EXCERPTED TEXT:
Depth vs Breadth

In one of the very early computer science courses I took, the concept of a “depth-first search” vs a “breadth-first search” came up. It’s something that stuck with me, not because I’m deeply invested into search functions, but because it struck me as a good metaphor for how to approach life.


I am not highly skilled at terribly many of the things I do. I’ve very frequently been second- or third-best in competitions I’m serious about, rarely cracking the top of the charts despite the effort I put in. In my FFXIV raid, I am not the best healer, or the best DPS, and certainly not hte best tank; there are people who are far more focused than I am in all of those categories. I can, however, competently do all three. I have regularly swapped between the healing and DPS roles so much that I’ve lagged behind in gear quality compared to others, simply because I’m splitting my focus. Despite apparent evidence to the contrary, I’ve tanked Coil raid content and extreme-mode primals; my avoidance of the tank role is more an affectation at this point than anything. I’m not the best at any of these roles, or even necessarily great, but I can do all of them and I lean on my breadth of knowledge to give me shortcuts.

DATA EXTRACT:

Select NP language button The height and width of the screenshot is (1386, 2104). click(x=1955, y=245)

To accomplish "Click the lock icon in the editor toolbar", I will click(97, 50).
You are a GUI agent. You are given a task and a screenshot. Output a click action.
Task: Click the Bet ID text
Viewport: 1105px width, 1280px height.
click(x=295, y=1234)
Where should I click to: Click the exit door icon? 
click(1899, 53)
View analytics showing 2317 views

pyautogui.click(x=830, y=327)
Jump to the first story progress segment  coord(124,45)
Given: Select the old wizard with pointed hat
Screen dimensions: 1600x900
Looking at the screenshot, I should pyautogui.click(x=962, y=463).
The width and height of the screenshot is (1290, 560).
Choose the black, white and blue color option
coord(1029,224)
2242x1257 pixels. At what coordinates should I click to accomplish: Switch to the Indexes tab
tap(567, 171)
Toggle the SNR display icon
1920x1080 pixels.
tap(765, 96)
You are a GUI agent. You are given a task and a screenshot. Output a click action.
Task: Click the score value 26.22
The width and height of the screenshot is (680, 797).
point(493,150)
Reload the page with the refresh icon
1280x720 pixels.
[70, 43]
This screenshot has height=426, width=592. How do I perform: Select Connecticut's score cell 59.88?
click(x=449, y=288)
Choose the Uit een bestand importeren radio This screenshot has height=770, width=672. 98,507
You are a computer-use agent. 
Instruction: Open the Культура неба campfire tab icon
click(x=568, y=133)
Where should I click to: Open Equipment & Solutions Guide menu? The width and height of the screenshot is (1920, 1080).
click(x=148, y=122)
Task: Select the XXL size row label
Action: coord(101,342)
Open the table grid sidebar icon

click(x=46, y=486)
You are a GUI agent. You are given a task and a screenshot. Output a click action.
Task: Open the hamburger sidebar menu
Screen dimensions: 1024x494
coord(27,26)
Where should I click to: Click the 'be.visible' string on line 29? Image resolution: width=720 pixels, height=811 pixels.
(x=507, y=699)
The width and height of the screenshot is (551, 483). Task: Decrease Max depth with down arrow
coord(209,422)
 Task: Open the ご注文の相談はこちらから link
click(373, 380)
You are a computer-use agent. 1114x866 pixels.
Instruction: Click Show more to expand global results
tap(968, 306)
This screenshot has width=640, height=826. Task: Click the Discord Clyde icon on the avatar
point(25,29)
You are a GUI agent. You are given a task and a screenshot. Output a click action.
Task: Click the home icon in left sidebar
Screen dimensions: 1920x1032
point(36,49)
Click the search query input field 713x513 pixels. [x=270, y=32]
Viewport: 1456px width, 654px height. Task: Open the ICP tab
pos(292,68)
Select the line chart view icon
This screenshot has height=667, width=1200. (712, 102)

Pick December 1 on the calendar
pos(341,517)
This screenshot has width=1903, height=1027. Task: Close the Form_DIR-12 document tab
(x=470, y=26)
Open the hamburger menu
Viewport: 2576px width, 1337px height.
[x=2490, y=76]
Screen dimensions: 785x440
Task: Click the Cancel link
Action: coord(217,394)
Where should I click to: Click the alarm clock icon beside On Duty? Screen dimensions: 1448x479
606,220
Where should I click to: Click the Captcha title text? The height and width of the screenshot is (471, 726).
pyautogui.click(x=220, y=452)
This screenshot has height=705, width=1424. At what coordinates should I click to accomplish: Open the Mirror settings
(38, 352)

SET TASK A:
In the Depth vs Breadth passage above, which two roles does the writer say they have regularly swapped between?
SET TASK B:
Transcribe the Depth vs Breadth passage between "In one of the" and "to approach life.", inclusive.

FINAL RESULT A:
The healing and DPS roles.

FINAL RESULT B:
In one of the very early computer science courses I took, the concept of a “depth-first search” vs a “breadth-first search” came up. It’s something that stuck with me, not because I’m deeply invested into search functions, but because it struck me as a good metaphor for how to approach life.